Tiga Rekomendasi APEC-CTI, Termasuk Bahas Hambatan Tarif

Menurut Deny, saat ini perdagangan APEC untuk produk-produk pembangunan (Development Products) usulan Indonesia ditandai dengan rata-rata tingkat tarif yang relatif rendah, meskipun belum sepenuhnya bebas tarif. Lebih dari itu, liberalisasi tarif tidak serta-merta memecahkan masalah tentang persoalan pedesaan dan kemiskinan. Di balik makin rendahnya tarif saat ini, hambatan yang makin menggejala justru muncul dari ketentuan nontarif (non-tariff measures/NTMs).
Melonjaknya penerapan berbagai jenis NTMs bisa membuat penurunan tarif menjadi percuma. Ada dua kategori persoalan dalam NTMs. Ada NTMs yang sahih karena dibuat untuk melindungi kepentingan tertentu, seperti kesehatan atau lingkungan. Namun NTMs ini sebenarnya masih dapat diperbaiki agar tidak menciptakan hambatan terhadap perdagangan. Selain itu, ada lagi NTMs yang memang dibuat untuk untuk menghambat perdagangan, atau biasa disebut non-tariff barriers (NTB).
Penelaahan masalah hambatan tarif dan nontarif APEC terhadap Development Products (Dev-Pro) telah dilakukan beberapa lembaga studi Indonesia dalam rangka workshop dimaksud, termasuk IPB, CSIS, AIPEG (Australia Indonesia Partnership for Economic Governance), serta Badan Pengkajian dan Pengembangan (BP3) Kementerian Perdagangan. Hasil penelahaan dimaksudkan sebagai bahan masukan bagi proses pengambilan keputusan di Komite Perdagangan dan Investasi, Senior Officials Meeting (SOM), maupun lembaga pertemuan tingkat Menteri (Ministers’ Responsible for Trade Meeting dan APEC Ministerial Meeting) yang akan dilangsungkan di Hanoi, Viet Nam, masing-masing pada Mei dan November 2017.
Sementara pada fasilitasi perdagangan, hasil kajian UN-ESCAP (badan PBB untuk pembangunan kawasan Asia-Pasifik) dan Organisation for Economic Co-operation and Development (OECD) mengidentifikasi begitu besar biaya perdagangan dan juga sangat kompleks di sektor agrikultur (produk-produk pembangunan) di kawasan Asia Pasifik. Selain terdapat lonjakan NTMs, perdagangan Dev-Pro menghadapi hambatan prosedural yang memerlukan terobosan kebijakan, seperti implementasi ketentuan perdagangan paperless lintas batas, sertifikat sanitary and phytosanitary, serta peningkatan layanan logistik internasional.

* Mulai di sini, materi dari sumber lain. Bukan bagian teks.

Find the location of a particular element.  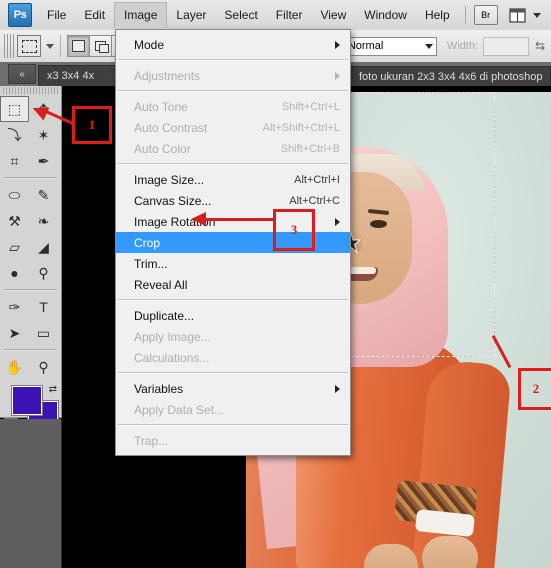

annotation-marker-2: 2 is located at coordinates (534, 389).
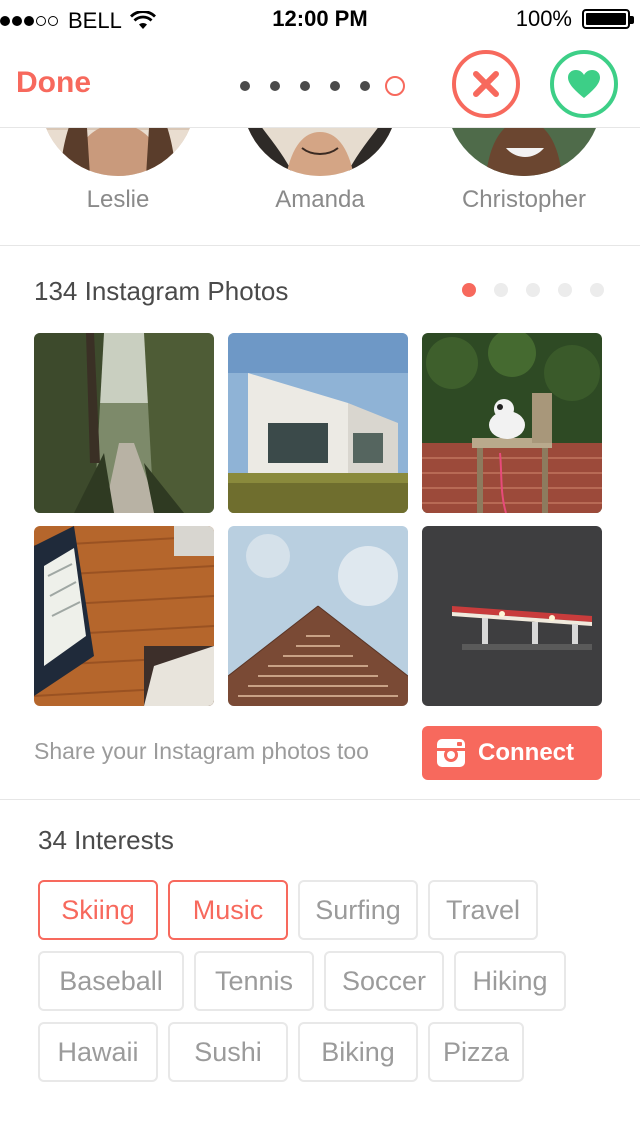  What do you see at coordinates (98, 1052) in the screenshot?
I see `interest-chip-hawaii: Hawaii` at bounding box center [98, 1052].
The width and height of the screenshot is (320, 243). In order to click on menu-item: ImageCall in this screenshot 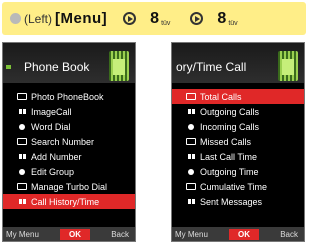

Saat ini OECD juga tengah mengembangkan alat monitoring pelaksanaan Perjanjian Fasilitasi Perdagangan WTO, termasuk model di sektor agrikultur, dengan harapan, hasilnya dapat dilihat saat pembahasan isu Dev-Pro pada pertemuan berikutnya (tahun depan).
Dimensi investasi yang digarisbawahi pada workshop ini adalah faktor yang mendukung sisi produksi dan produktivitas (sisi suplai), jaringan distribusi, peningkatan lapangan kerja, dan kelancaran pemasaran maupun kapasitas infrastruktur dan logistik. Ini dipandang sebagai faktor kunci bagi kawasan pedesaan yang menghadapi jarak yang panjang dalam memasuki pasar domestik maupun internasional. Investasi merupakan hal yang tidak terpisahkan dari perdagangan. Investasi yang masuk ke sektor agrikultur dapat membuatnya menjadi lebih efisien dalam konteks rantai nilai global (GVC).
Dalam workshop juga muncul usulan untuk mengkaji ulang daftar produk-produk pengembangan yang sudah disepakati. “Perlu dilakukan negosiasi terhadap indikator atau kejelasan tentang produk-produk pembangunan agar tepat sasaran bagi pembangunan pedesaan dan pengentasan kemiskinan,”jelasnya, dalam rilis resmi yang diterima InfoSAWIT.